Child Endangerment in Massachusetts

Teddy and Kate Pierce stowed away in Santa’s sleigh on Christmas Eve near their home in Lowell, Massachusetts while trying to surreptitiously document Santa’s existence on videotape. After surprising Santa in flight, Kate was ejected from the sleigh, recovered in free fall, and the trio nearly had a midair collision with an airliner, and ultimately crash-landed outside of Chicago, Illinois.

Massachusetts law defines child endangerment as follows:

Whoever wantonly or recklessly engages in conduct that creates a substantial risk of serious bodily injury or sexual abuse to a child or wantonly or recklessly fails to take reasonable steps to alleviate such risk where there is a duty to act shall be punished by imprisonment in the house of correction for not more than 2½ years.

For the purposes of this section, such wanton or reckless behavior occurs when a person is aware of and consciously disregards a substantial and unjustifiable risk that his acts, or omissions where there is a duty to act, would result in serious bodily injury or sexual abuse to a child.

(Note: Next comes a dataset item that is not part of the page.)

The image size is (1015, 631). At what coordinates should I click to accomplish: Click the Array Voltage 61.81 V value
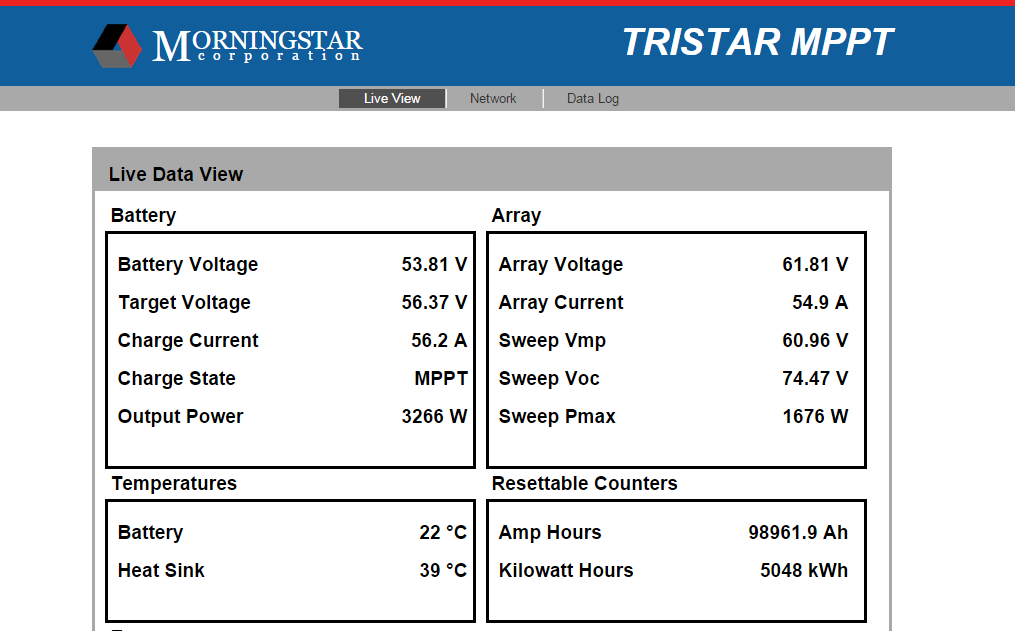tap(815, 264)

The risk must be of such nature and degree that disregard of the risk constitutes a gross deviation from the standard of conduct that a reasonable person would observe in the situation.

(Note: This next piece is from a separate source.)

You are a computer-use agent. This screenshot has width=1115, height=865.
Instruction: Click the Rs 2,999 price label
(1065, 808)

Mass. Ann. Laws ch. 265, § 13L.

If Santa Claus sees you when you are sleeping and knows when you’re awake, how did he not the whereabouts of the Pierce children? If Santa Claus knew the children were in the sleigh, and proceeded to take them across state lines with the above-mentioned risks, he did so with full knowledge of their presence. There is a strong argument that such conduct recklessly created a substantial risk of serious bodily injury, specifically Kate nearly free falling to her death, and the near midair collision with an aircraft (to say nothing about the risk of life to the airline passengers).

If Santa Claus was somehow unaware of the Pierce children, there is a strong defense that he did not endanger them, because the risks of injury were created by the children’s conduct of stowing away and surprising Santa Claus, thus being the proximate cause of the dangerous inflight situations.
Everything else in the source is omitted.